Difference Between Decentralized and Centralized Finance

We all know our good old traditional financial system. Borrowing, lending, getting insurance, investing, trading, payments, and banking – all happening with the help of someone.

That someone could be your bank, let’s say the CitiBank, or your insurance company, maybe Allainz or AXA.

These institutions and companies operate our finances in the traditional way. Dealing with fiat money, i.e. regular currency, like e.g., the US dollar, and standing as the third party in each and every operation.

This is the traditional, centralized finance in a nutshell.

But! There’s a new player on the market. Fresh, young, and ready to revolutionize the old ways. That player is DeFi – decentralized finance.

In this article: DeFi vs CeFi, you’ll learn all about what DeFi is. How it is different from CeFi, its characteristics and features, why we even need it, and more!

1 Main Difference Between DeFi vs CeFi

The main difference between centralized and decentralized finance is quite simple.

DeFi (Decentralized Finance) is the financial system we know mentioned earlier, but established within a decentralized blockchain technology. Therefore, making DeFi not require an intermediary for any operation. So whether that’s lending, borrowing, investing, transferring, or exchanging money – DeFi works in a peer-to-peer system, meaning any person can complete financial operations directly with any other person.

CeFi (Centralized Finance) on the other hand, does require an intermediary for completing operations. The intermediary we’re speaking of is usually the bank.

Now, why would we need a mirror reflection of CeFi built on the blockchain technology?

Well. There are a few good reasons. But we’ll get into all the juicy details for anyone hungry for knowledge later on! First, let’s get us familiar with a few important facts about DeFi.

7 DeFi Facts and Characteristics

DeFi Is Transparent: our current banking system is not transparent, which may result in various frauds, scams, or simply human errors, for which in most cases pays the client. On many occasions, banks had to pay million dollar fines for their mistakes. DeFi is the transparent system because of the blockchain transparency. This system is there to help you complete the exact same financial operations, but without the unnecessary intermediaries and thick walls.
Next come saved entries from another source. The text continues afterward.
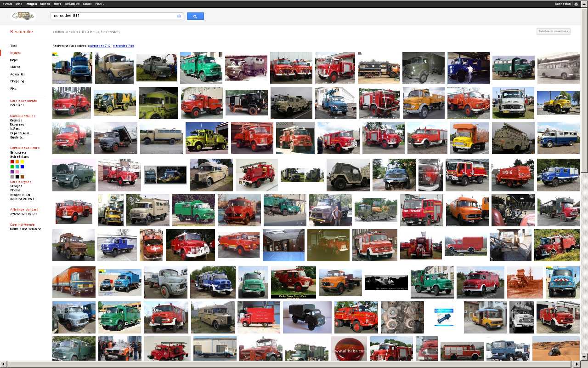Click into the mercedes 911 search field
588x368 pixels.
pos(113,16)
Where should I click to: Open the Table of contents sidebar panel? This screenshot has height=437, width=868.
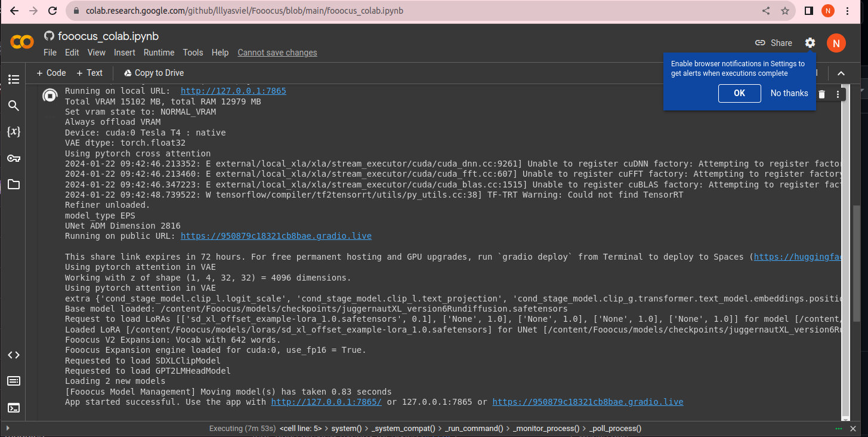pyautogui.click(x=13, y=79)
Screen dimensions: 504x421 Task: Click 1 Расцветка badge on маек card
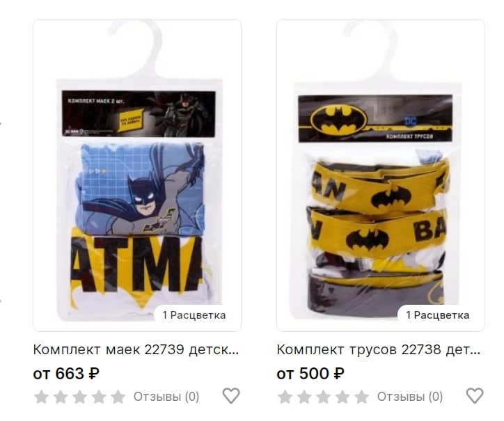(x=194, y=315)
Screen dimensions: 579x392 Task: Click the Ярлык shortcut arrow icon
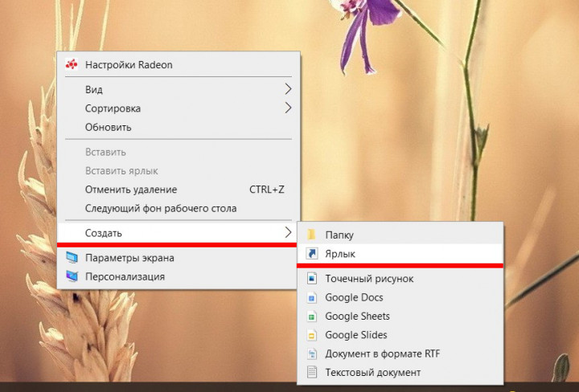coord(312,254)
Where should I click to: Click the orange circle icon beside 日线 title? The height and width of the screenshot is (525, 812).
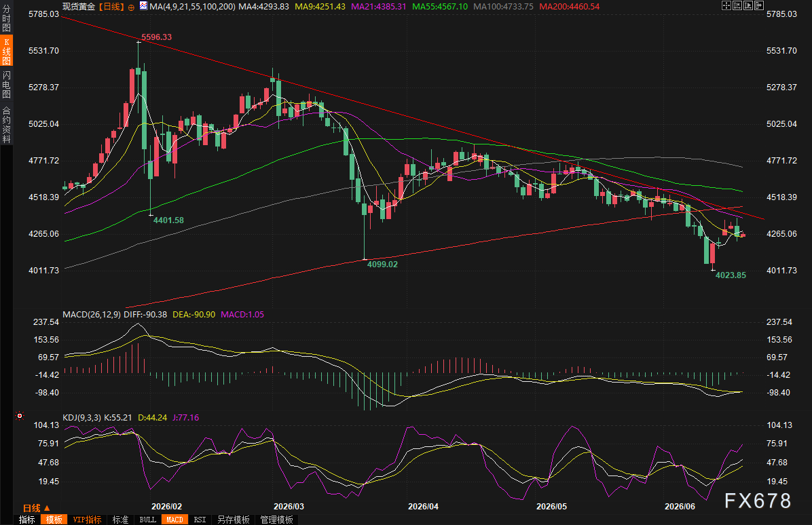pyautogui.click(x=131, y=7)

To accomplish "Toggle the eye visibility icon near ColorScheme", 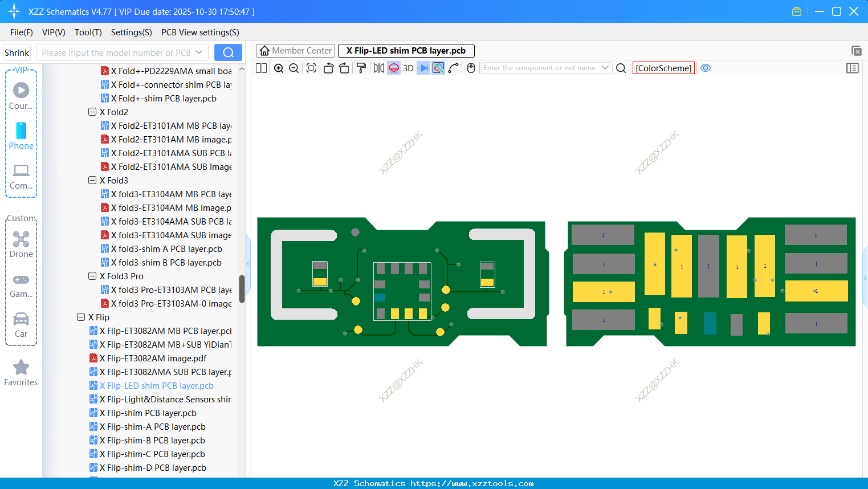I will tap(706, 68).
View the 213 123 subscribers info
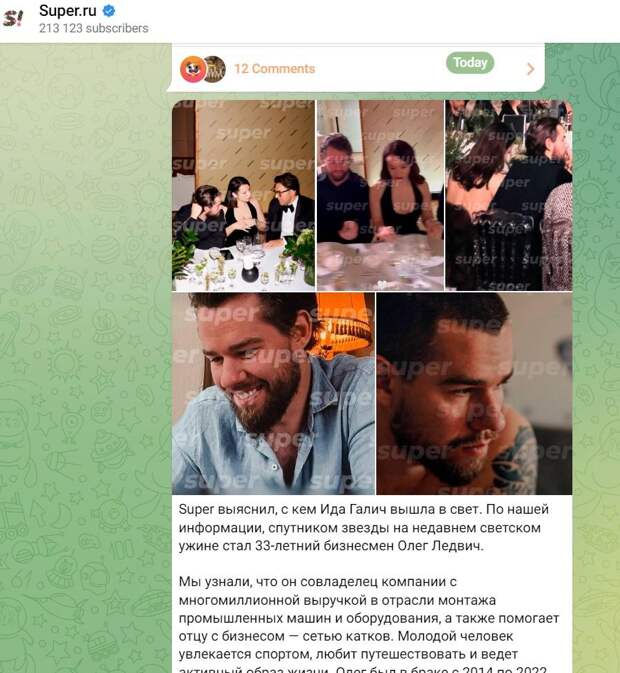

DeFi Is Less Expensive: Extracting the intermediaries and third-party institutions is also connected with lower costs of completing any financial operation. There’s no need for employees, physical locations for various institutions, or fixed costs of the place. All that’s needed is the developer who’s going to write the code for the DeFi application.

DeFi Is Inclusive: Decentralized Finance operates in the peer-to-peer system, meaning the transactions and operations are completed from person to person. This also means that anyone with access to the internet can access and take advantage of DeFi. This is contrary to the traditional system in which you have to open a bank account, for which you need to meet a fixed set of requirements. Banks may deny you to open an account and may also block the funds on your account at any moment if they find the reason to do so.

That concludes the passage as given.